The Tennessee Highway Patrol cited tinted vehicle windows and failure to pass in the left lane when they stopped Bianca Clayborne and Deonte Williams in Coffee County last month.

A Black couple has been without their five children for 30 days after Tennessee’s Department of Children’s Services put them in foster care following a traffic stop.

Tennessee Highway Patrol (THP) officers cited tinted vehicle windows and failure to pass in the left lane when they stopped Bianca Clayborne and Deonte Williams in Coffee County last month. According to The Tennessee Lookout, the couple was traveling from their home in Georgia to a family funeral in Chicago.

Williams was arrested after a search of the family’s vehicle turned up five grams of marijuana, a misdemeanor in Tennessee. Clayborne was cited and released with the couple’s children — aged 7, 5, 3, 2, and a nursing 4-month-old — but DCS forcefully removed them less than six hours later while she awaited Williams’ bond release.

Tennessee Department of Children's Services
The Tennessee Department of Children’s Services is continuing to retain custody of five children taken from a Black couple from Georgia following a traffic stop. (Photo Credit: Screenshot/ Nashville)

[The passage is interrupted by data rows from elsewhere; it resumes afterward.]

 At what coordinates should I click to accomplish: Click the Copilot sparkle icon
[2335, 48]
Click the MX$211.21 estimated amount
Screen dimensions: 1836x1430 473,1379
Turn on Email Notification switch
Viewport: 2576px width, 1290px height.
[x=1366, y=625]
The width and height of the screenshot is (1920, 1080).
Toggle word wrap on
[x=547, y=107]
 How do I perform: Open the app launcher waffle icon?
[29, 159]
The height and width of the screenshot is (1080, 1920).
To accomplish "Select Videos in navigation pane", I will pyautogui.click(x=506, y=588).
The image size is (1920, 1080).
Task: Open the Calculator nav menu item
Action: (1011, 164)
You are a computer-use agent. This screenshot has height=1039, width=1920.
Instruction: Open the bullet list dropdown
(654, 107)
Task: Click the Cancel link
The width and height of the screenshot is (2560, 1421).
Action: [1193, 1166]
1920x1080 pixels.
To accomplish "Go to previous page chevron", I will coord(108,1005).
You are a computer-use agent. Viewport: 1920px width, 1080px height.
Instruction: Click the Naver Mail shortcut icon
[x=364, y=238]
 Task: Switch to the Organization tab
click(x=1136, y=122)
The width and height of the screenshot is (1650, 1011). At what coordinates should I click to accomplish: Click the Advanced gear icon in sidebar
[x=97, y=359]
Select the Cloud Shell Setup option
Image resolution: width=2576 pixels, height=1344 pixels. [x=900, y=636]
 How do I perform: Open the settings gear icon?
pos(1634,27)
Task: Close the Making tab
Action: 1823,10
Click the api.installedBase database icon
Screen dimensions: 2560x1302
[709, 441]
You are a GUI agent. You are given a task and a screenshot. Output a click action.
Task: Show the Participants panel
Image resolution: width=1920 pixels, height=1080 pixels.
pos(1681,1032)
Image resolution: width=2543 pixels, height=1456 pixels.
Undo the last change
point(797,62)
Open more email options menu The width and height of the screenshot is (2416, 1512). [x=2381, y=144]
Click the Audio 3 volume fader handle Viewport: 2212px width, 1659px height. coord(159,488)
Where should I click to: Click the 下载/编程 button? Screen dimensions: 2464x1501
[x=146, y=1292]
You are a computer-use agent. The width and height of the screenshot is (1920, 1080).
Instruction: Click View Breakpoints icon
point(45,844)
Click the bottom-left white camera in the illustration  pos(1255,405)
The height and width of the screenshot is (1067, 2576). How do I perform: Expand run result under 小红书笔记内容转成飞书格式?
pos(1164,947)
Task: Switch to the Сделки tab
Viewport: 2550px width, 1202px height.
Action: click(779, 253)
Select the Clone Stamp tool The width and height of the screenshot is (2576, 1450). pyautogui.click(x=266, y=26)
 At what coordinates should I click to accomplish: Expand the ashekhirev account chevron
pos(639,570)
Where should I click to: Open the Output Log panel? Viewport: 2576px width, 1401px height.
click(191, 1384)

“When I went to go reach him, the man grabbed me. He said, ‘Don’t touch him,'” recalled Clayborne, according to WKRN News. “My oldest child, he looked at me all confused, and I just gave him a hug and told him, ‘It’s not your fault.'”

Coffee County District Attorney Craig Northcott claimed in a statement that there is more to the story than Clayborne and her lawyers disclosed “during their efforts to try this matter in the court of public opinion and the realm of politics.”

The Tennessee Highway Patrol claimed a convicted felon had a weapon in the car, but no proof of the accusations has been made public.

The children were initially divided and put in three separate foster homes but now reside with relatives in the Nashville area who agreed to foster them, according to The Lookout.

Clayborne and Williams consented to urine drug tests a week after DCS took their children. Clayborne tested negative, but Williams tested positive for THC, the active component of marijuana. 

The couple subsequently submitted rapid hair follicle tests, and both were positive for methamphetamines, oxycodone, and fentanyl, drugs they dispute using.

A Coffee County court administrator declared the results inadmissible, and a specialist noted that rapid hair follicle tests are notorious for returning false positives. 

Nevertheless, DCS charged Clayborne and Williams with grave child abuse based on the findings, claiming in court filings that the children alleged their father took them on drug deals. Williams called the accusations “absolute lunacy.”

Theeda Murphy, executive director of the No Exceptions Prison Collective, pointed out that DCS has come under intense public scrutiny for how it treats children in its custody, The Lookout reported. The organization allegedly doesn’t have enough suitable placements for the children, who are left sleeping on office floors for months.

Still, she said, the organization “has the nerve” to say the children are in danger and try to silence anyone who attempts to call them out.

Murphy contended that the state “has no respect for Black families” or Black children, The Lookout reported. “I’m here to tell you that, baby, it is 2023, not 1823. We are going to fight for our children, and we’re going to win.”